Today, tomorrow, and the next day people are fleeing from violence. The brood it's scattered again and again. We can see it on the news. It is happening in Ukraine, but this is not new. We know it is not new. The Romans did this, as I said, to Jerusalem. And the buildings were burned and the city was raised and innocent people were murdered and enslaved and massacred. Among them, we must be sure many of the Pharisees Jesus is talking to and other followers of Jesus among those killed by the Romans in that city at that time. And it's not new in our day either. Vladimir Putin's army has done this also to Chechnya and to Syria in our own day. And as Alanna suggested in our prayers, I am worried by how little attention we gave to those conflicts, worried that perhaps those people were less white and less Christian or less Christian. And therefore we deemed them less worthy of our attention and our sympathy.

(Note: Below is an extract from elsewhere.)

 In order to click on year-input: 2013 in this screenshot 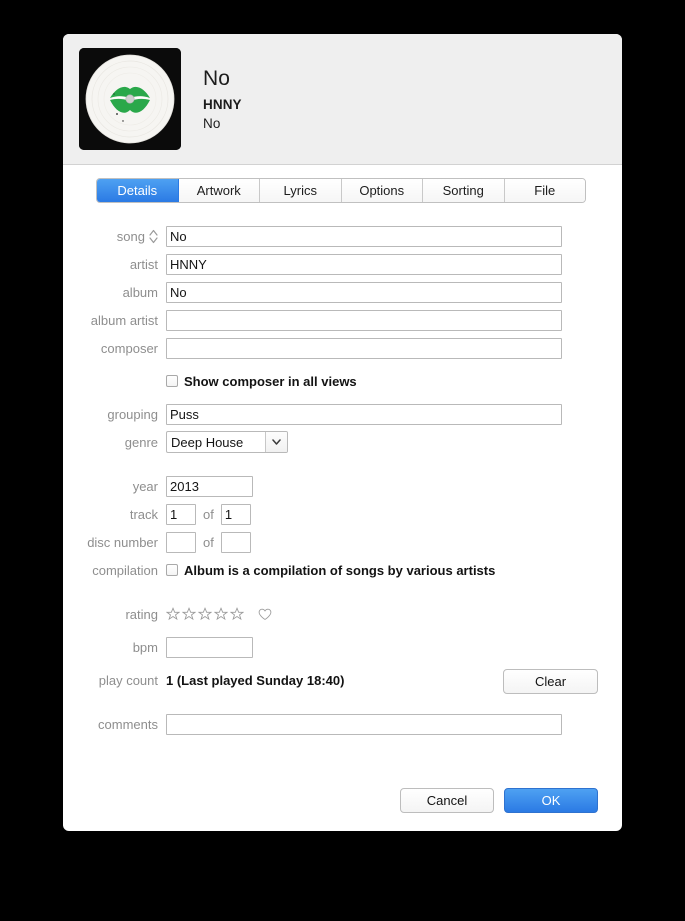, I will do `click(210, 486)`.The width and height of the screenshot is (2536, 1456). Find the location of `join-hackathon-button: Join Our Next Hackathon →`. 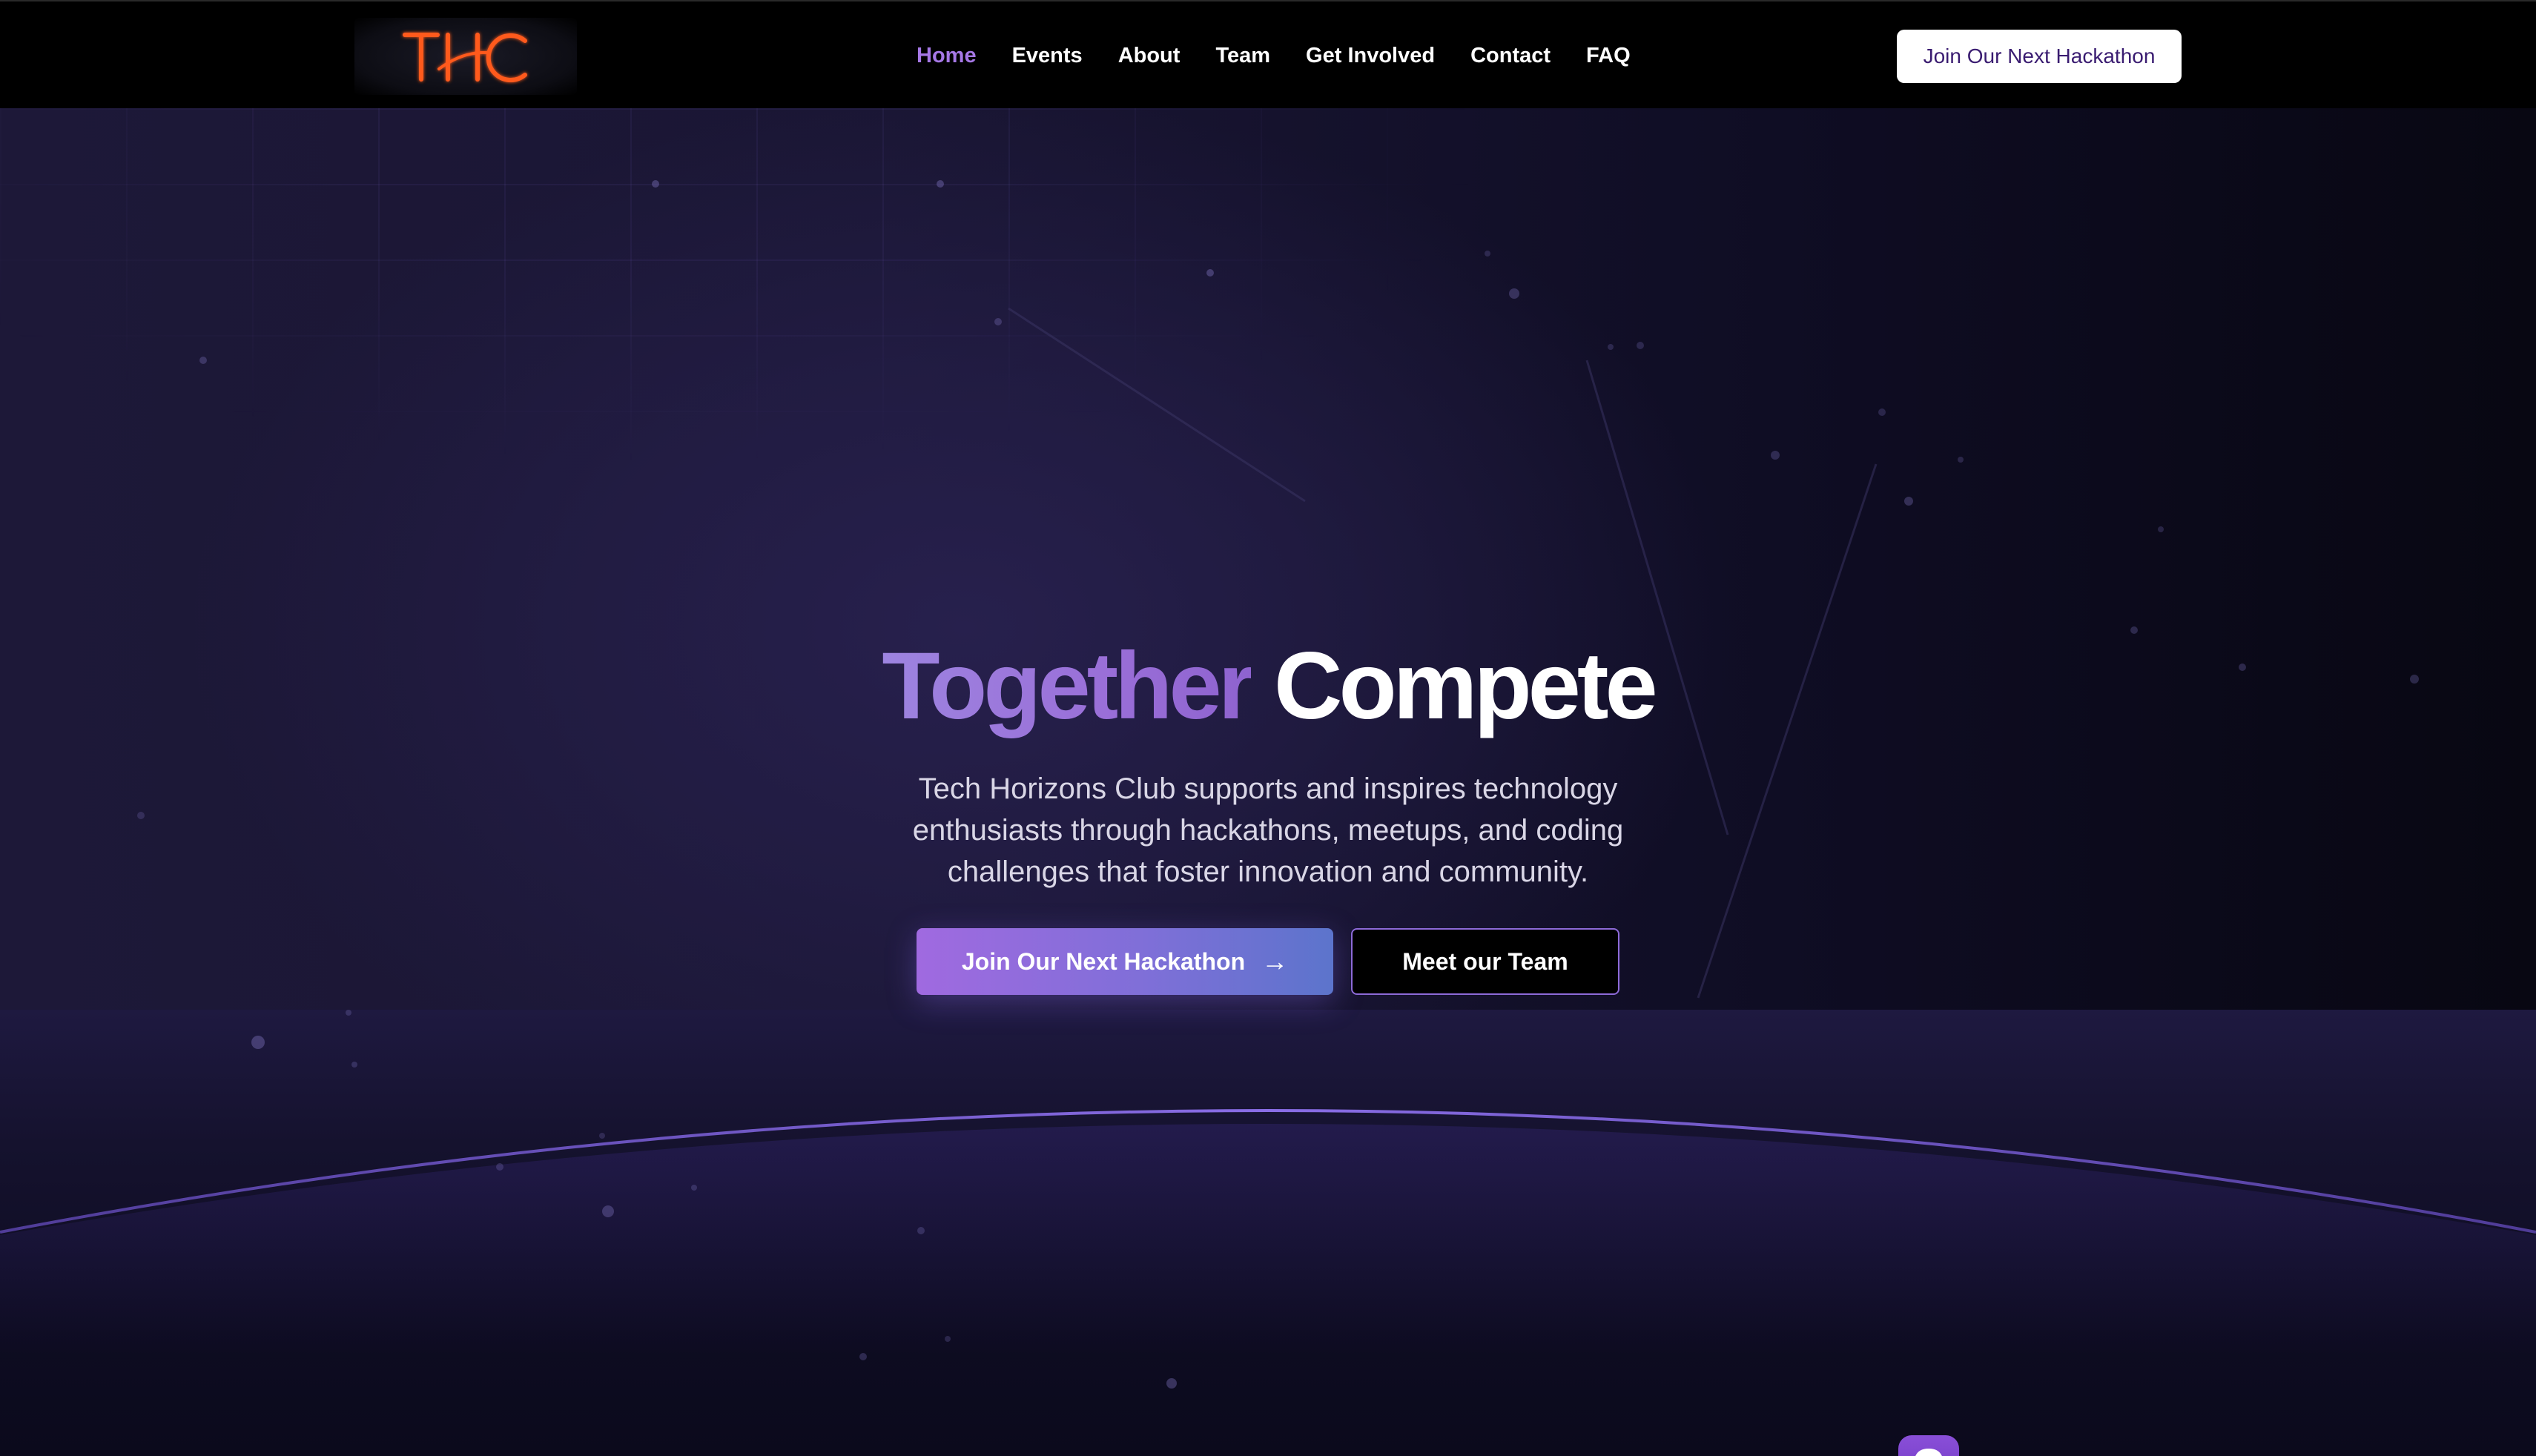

And it continues in this day, as Alanna said in her prayers, in Yemen, where another government attacks civilian populations. It happens in our own hemisphere in Central America, where people flee violence, and persecution, and terror. And according to the words of our Lord this morning, Jesus longs to gather these folks together. Jesus longs to gather them, longs to protect them, but instead they gather to us, they gather to us looking for refuge, looking for comfort, looking for care in our country, in this city, in my son Danny's school. "Today, tomorrow, and the next day I finish my work," Jesus says, but the work continues. It remains unfinished because it has been left to us, to you, and to me, to this church, to our today, and our tomorrow, and all our days to come. It has been left to us as our commission and our gift and our work, both to accept and to accomplish.